Cultures are an effective method for identifying non-albicans vaginal infections. Urinalyses are less accurate in this process. The culture may take several days to grow, but the identification of the yeast species is quick once the yeast is isolated. Skin disease diagnosis is difficult, as cultures collected from swabs and biopsies will test negative for fungus and a special assessment is required. Listed under the 'Rare Diseases' database on the NIH web site, Torulopsis glabrata, or N. glabratus can also be found on the CDC's web site. Although listed as the second most virulent yeast after Candida albicans, the fungus is becoming more and more resistant to common treatments like fluconazole. N. glabratus resistance to Echinocandin is also increasing, leaving expensive and toxic antifungal treatments available for those infected. Although high mortality rates are listed, assessment of the critical nature of a glabrata infection is a gray area.

N. glabratus ferments and assimilates only glucose and trehalose, opposing to Candida species and this repertoire of sugar utilization is used by several commercially available kits for identification.

==Treatment==
A major phenotype and potential virulence factor that N. glabratus possesses is low-level intrinsic resistance to the azole medications, which are the most commonly prescribed antifungal (antimycotic) medications. These medications, including fluconazole and ketoconazole, are "not effective in 15–20% of cases" against N. glabratus. It is still highly vulnerable to polyene medications such as amphotericin B and nystatin, along with variable vulnerability to flucytosine and caspofungin. However, intravenous amphotericin B is a medication of last resort, causing among other side effects, chronic kidney failure. Amphotericin B vaginal suppositories are used as an effective form of treatment in combination with boric acid capsules as they are not absorbed into the bloodstream.

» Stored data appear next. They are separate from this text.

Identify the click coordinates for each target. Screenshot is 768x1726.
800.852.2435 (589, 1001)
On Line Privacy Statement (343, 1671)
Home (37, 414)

A first-line treatment for vaginal infections may be the use of terconazole 7-day cream. Several courses may be needed. The cure-rate for this treatment is approximately 40%. Recurrences are common, causing chronic infections and spread to other areas such as skin and scalp. Blood infections might be best assessed per symptoms if other areas are involved.

An experimental, but effective second-line treatment for chronic infections, is the use of boric acid. Compounding pharmacies can create boric acid vaginal suppositories. Use of vitamin E oil may be used in conjunction to combat irritation. Amphotericin B vaginal suppositories have also been used in case studies to treat chronic infections, both symptomatic and asymptomatic. Borax and boric acid may be used for persistent scalp and skin infections.

==Phylogenetic relationship==
N. glabratus is more closely related to Saccharomyces cerevisiae than to Candida species. In fact, N. glabratus belongs to the group of Nakaseomyces inside the whole genome duplication clade within Saccharomycetaceae. The whole genome duplication event occurred about 90 million years ago, whereas phylogenetic studies indicate that the common ancestor between N. glabratus and C. albicans is dated between 200 and 300 million years ago. The largest phylogenetic study to date about Saccharomycotina, also known as budding yeasts, indicated in 2018 that the (currently construed) genus Candida is found in Pichiaceae, CUG-Ser1 clade, Phaffomycetaceae and Saccharomycetaceae. Consequently, despite the name Candida evoking a unitary notion of candidiasis, the pathogenic power of some budding yeasts is a paraphyletic trait shared by several subphyla with different kinds of metabolism.